Director: Laura Steinel
Release Date: TBD
Family is in the vein of Little Miss Sunshine, a film about finding oneself and accepting that we’re all different, but with comedy and touching moments, except that where Little Miss Sunshine was charming and unique, Family feels far more standard. Kate (Taylor Schilling) is a VP at some company that does something, and she has forsaken her personal life in order to achieve her goals of career success. She mean to her co-workers, her family, and everyone else she meets to the point that you start to wonder if she is somewhere on the autism spectrum. One day she is tasked with taking care of her niece, Maddie (Bryn Vale) for a few days as her brother and sister-in-law can’t find anyone else in the whole world to do it. Maddie is a bit quirky, and her mother and father are forcing her to try to not be, while Kate has no idea how to take care of her. Eventually juggalos show up.
The comedy in Family can be pretty good. When Kate is being inconsiderate and outspoken in the beginning she drops some fantastic lines. There’s a few call outs of obnoxious people in the world that are downright hilarious. The problem is that as the movie, and her character, open up the good comedy drops away, and the film’s drama can’t pick up the slack. By the end of the film we’re in a pretty standard conclusion for movies like these where Maddie runs away (to a juggalo concert), and Kate has to track her down, simultaneously learning a life lesson about family.

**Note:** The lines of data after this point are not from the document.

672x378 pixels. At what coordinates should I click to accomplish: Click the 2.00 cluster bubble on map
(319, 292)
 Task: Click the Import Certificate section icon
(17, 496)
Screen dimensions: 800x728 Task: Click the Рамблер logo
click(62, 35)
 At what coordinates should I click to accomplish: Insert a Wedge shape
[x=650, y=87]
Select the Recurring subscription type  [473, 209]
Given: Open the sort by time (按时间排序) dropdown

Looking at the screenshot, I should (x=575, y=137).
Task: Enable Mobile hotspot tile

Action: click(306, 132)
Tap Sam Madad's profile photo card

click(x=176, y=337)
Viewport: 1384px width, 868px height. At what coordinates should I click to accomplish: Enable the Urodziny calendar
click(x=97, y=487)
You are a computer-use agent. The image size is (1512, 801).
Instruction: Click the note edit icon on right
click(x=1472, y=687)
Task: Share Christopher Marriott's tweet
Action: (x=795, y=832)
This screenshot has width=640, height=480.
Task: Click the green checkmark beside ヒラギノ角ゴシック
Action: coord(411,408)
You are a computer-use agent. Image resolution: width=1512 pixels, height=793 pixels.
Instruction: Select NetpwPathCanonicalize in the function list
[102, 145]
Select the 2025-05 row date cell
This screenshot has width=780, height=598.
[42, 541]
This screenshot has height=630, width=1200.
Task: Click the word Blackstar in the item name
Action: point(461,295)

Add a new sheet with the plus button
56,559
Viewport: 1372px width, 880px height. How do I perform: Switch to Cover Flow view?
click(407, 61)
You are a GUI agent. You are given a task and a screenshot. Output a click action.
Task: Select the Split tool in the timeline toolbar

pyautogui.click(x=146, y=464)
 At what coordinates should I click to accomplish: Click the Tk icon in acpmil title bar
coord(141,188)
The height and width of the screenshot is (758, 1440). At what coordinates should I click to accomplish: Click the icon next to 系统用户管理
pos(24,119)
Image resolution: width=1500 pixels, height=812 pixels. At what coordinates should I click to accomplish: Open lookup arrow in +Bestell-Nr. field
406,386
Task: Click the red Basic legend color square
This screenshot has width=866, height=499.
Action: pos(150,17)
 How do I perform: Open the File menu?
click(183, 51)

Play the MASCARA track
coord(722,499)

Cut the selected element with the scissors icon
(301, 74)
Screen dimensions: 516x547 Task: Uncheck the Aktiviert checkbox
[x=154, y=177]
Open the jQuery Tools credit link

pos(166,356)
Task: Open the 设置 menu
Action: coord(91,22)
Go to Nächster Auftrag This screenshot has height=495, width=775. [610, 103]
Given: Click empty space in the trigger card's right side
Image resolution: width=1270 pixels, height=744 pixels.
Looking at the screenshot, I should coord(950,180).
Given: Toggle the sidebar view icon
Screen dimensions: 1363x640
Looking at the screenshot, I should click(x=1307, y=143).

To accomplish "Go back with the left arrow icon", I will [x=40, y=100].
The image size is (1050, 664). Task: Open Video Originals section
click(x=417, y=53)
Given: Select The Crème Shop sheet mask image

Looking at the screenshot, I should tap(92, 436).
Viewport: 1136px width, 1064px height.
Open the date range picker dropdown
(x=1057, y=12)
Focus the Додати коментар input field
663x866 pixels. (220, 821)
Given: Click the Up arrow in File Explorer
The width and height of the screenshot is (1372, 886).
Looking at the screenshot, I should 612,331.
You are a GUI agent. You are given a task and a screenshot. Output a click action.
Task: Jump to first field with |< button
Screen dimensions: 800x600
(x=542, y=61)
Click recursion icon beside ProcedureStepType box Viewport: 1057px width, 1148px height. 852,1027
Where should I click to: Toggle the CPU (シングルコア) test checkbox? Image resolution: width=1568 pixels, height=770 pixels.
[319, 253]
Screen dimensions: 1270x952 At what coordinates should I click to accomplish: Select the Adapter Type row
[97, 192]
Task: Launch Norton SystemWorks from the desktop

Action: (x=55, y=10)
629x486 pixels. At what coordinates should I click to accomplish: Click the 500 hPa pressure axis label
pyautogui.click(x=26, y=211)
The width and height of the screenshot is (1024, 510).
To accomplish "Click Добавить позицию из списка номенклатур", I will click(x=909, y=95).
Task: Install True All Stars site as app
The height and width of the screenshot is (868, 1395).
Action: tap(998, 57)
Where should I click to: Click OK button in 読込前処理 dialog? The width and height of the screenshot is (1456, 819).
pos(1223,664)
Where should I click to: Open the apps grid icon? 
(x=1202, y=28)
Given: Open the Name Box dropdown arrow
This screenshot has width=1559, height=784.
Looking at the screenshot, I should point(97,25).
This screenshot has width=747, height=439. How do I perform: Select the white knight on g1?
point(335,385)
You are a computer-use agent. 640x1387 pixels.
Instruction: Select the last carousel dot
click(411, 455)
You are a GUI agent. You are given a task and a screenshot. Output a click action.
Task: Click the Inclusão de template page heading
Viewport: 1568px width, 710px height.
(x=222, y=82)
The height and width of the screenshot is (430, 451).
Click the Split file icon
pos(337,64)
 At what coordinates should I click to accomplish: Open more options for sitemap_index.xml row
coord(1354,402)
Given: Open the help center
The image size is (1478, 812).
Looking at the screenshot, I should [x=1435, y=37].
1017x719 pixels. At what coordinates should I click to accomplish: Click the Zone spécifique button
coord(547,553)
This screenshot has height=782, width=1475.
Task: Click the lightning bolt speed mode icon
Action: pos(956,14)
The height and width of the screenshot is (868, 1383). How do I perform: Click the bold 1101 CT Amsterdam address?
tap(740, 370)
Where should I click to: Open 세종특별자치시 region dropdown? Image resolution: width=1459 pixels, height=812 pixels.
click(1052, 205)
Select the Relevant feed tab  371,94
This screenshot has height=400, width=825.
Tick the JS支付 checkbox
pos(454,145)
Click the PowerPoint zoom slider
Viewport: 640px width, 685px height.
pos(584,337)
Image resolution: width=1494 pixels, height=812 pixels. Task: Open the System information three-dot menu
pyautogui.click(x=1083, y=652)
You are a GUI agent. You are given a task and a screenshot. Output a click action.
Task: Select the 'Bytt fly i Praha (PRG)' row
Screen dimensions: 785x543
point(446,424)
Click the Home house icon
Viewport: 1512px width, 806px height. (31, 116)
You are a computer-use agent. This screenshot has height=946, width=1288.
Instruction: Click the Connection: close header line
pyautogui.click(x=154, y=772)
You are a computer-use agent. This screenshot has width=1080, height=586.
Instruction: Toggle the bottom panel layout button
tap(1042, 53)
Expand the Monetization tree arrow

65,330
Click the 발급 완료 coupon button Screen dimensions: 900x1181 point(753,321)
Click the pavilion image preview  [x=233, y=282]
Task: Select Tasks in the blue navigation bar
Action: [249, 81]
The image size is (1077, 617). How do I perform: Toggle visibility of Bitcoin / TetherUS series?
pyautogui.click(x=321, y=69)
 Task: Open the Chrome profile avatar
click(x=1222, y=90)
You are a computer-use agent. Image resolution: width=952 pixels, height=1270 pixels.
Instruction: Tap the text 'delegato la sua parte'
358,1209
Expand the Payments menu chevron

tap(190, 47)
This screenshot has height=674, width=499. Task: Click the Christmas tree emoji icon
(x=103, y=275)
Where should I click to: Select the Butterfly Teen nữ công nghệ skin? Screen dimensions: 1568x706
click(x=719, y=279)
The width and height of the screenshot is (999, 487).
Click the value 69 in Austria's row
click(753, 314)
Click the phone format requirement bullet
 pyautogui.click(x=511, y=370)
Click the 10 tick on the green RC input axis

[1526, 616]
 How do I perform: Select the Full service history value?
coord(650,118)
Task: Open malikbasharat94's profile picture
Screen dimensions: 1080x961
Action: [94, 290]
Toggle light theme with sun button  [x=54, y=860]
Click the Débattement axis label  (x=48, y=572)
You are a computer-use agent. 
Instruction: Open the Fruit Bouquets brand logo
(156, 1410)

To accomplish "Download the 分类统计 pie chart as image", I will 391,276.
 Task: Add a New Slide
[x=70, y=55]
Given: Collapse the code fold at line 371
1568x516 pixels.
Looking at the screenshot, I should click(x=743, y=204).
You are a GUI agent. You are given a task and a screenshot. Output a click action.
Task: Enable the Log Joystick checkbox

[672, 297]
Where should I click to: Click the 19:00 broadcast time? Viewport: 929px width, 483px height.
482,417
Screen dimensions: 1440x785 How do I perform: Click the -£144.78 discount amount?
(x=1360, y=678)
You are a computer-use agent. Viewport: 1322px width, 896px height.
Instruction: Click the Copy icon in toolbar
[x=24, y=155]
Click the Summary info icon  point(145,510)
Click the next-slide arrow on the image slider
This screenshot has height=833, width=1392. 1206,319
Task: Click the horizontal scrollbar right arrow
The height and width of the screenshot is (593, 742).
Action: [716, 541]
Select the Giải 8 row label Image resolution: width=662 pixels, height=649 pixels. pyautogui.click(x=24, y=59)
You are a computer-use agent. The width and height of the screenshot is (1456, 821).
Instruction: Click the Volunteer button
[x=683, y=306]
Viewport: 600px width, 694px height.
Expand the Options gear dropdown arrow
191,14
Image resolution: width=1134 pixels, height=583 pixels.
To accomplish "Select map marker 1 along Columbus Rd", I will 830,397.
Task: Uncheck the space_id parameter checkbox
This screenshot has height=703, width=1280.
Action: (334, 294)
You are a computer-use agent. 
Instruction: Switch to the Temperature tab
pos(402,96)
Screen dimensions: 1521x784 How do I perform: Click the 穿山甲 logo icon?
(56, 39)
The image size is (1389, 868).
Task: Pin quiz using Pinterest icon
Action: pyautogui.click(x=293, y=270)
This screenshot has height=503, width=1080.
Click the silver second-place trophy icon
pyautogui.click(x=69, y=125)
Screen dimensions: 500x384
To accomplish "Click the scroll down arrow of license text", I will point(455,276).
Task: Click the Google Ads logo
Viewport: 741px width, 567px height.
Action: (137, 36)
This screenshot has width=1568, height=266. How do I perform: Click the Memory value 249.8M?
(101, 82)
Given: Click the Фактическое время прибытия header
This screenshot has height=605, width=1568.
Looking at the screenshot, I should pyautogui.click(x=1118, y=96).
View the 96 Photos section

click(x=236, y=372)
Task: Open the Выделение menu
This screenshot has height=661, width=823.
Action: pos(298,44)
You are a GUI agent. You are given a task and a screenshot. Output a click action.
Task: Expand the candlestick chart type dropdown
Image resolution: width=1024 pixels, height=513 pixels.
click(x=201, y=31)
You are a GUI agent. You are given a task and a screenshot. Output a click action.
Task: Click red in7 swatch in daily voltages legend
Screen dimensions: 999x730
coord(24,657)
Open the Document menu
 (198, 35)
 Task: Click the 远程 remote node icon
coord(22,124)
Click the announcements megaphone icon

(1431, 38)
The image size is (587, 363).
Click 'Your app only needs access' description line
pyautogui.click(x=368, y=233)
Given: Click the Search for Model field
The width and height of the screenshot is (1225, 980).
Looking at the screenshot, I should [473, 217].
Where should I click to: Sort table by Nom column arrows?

You’ve basically seen this all before, and the movie doesn’t do anything to really pull it out of that territory. By pulling in juggalo culture in a big way as Maddie befriends some, it is attempting to show us all that even outcasts are human, but it never succeeds. Part of this is because it always feels like it’s still mocking juggalo culture while presenting it. The movie wants to tell us to be accepting of quirks, but never really accepts the ones its showing.
The performances are OK, but not enough to pull the film together. Kate McKinnon has a smaller role where she plays Kate McKinnon as a suburban housewife. She is neither funny nor integral to the film, but takes up some solid chunks of time. That balance between what works and what doesn’t runs throughout the film, and means the comedy never stands up fully.
The biggest issue, of course, is just that you’ve seen Family a million times before. The trope of an overworked man or woman finding out the life is more than just the job doesn’t become fresh because you threw some juggalos into the mix. Family might be able to warm your heart a bit, but it’s not different enough to truly affect you.